Machine learning models for 5-year mortality prediction in sickle cell disease using EHR data.
Published

January 1, 2024

SCD Mortality Prediction

Summary

Building random forest models to predict 5-year mortality in sickle cell disease patients using electronic health record data from multiple health systems.

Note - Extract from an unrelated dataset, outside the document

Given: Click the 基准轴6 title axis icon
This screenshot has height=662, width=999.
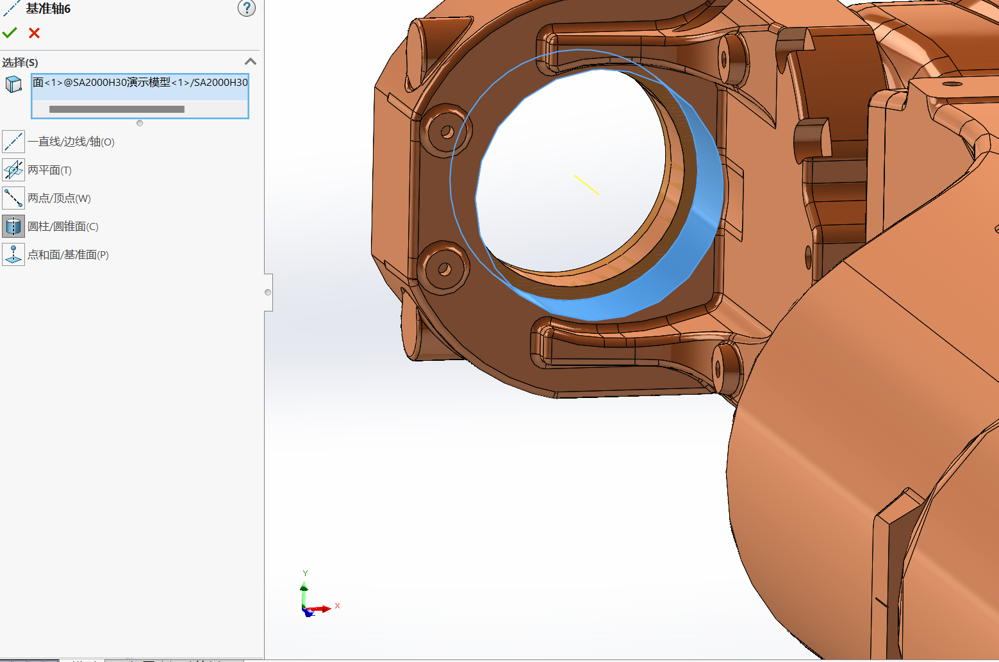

The project uses multi-site external validation (Cerner training, IU Health external) and SHAP-based interpretation to identify the clinical features most predictive of patient risk.

Key Methods

  • Algorithm: Random forest (ranger) via tidymodels, with tuned hyperparameters (mtry=11, min_n=20)
  • Validation: 80/20 train/test split + independent IU Health external validation
  • Interpretation: SHAP values (kernelshap + shapviz) for individual and global feature importance
  • Threshold: Youden’s J index for optimal classification with low-prevalence outcomes
  • Calibration: Assessed via calibration plots and Brier score

Features

Over 100 predictors drawn from:

  • Demographics (age, gender)
  • SCD comorbidities (pulmonary hypertension, CKD, stroke, acute chest syndrome)
  • Laboratory values (creatinine, hemoglobin, oxygen saturation, LDH)
  • Procedures (echocardiography, spirometry, imaging)
  • Medications (hydroxyurea duration and usage)

Status

Active development through the 300-series analysis notebooks (300-335), with ongoing work on risk stratification and clinical narrative. The model achieves clinically meaningful discrimination with interpretable feature importance aligned to known SCD pathophysiology.

Role Context

This work is part of a grant-funded project at Indiana University Health under Dr. Gerard Hills, focused on translating EHR data into clinically actionable risk models for sickle cell disease.